Here on the Big Island
By Kelly Moran
Wanted: Used and Unused Ukes
How many of you have an ‘ukulele somewhere that you never play any more?
Perhaps it was a souvenir of your first-ever trip to Hawaii, and has rested in your closet (along with that matching aloha shirt and mu’umu’u that you now realize no local couples ever wear). Or perhaps you do keep the uke handy, and you remember “My Dog Has Fleas” – the old mnemonic for tuning the open strings. But you never seem to find the time to actually tune it or give it more than a strum or two. Even when you hear some virtuoso like Jake Shimabukuro or Britny Paiva play one on TV or in concert, and you wonder if, maybe, you ought to take it up again, just to see if . . . well, you know. That’s why it’s still just sitting there.

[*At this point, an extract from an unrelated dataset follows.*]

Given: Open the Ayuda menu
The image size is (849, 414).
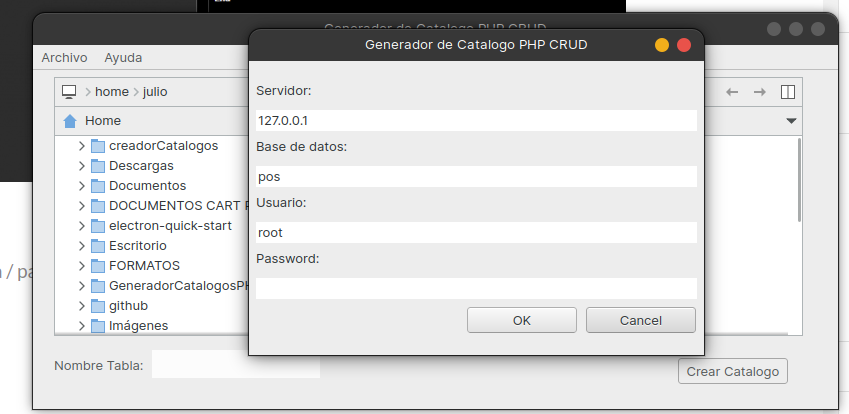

So, if your old uke is collecting dust, or waiting in vain for you touch the strings, maybe it would be happier in someone else’s hands – those of someone who wants to learn to play but can’t afford a decent instrument.
You’ve probably seen very high-quality instruments – beautiful (and beautiful-sounding) works of the woodsmith’s art – in music stores all across Hawaii, costing a few hundred dollars. But most serviceable ukes are far from being luxury items. While some tinny souvenir ukes cost $20 or less, it takes $50-100 to buy a truly playable “first uke,” and while that’s not a lot of money to most of us, it’s still out of reach for plenty of young, would-be players.
Soprano pineapple ukulele, baritone ukulele and taropatch baritone ukulele.
So I want you to know that the University of Hawaii at Hilo (UH-H) is asking for donations of ukes to be played in a new class, beginning this coming Spring semester, called Contemporary Island Music. It will be taught by Lito Arkangel, a popular local performer who teaches in the UH-H Hawaiian Language College and the Kinesiology & Health Sciences Dept. (Undergrads note: this will be a three-credit course, academically listed as MUS 198.)
Jackie Pualani Johnson, head of the UH-H Performing Arts Dept., says that Arkangel’s class will be “a survey of contemporary music in Hawai’i beginning in the 1970s and culminating with today’s popular music. Emphasis will be on performance, via the understanding of multi-cultural influences that shaped each era, the styles of composers, and the development of musical trends in Hawai’i. Students will participate in group activities, presentations, and required performances. Practical experience with singing and ‘ukulele will be included.
“If you have a ‘previously loved’ instrument that you are interested in donating, the Performing Arts Department will be happy to write a donation letter for tax purposes. Please let me know via e-mail (firstname.lastname@example.org) and we’ll be happy to pick up the instrument, too, to make it convenient for you.”
Sounds good to me! Got a uke you can spare for a worthy cause?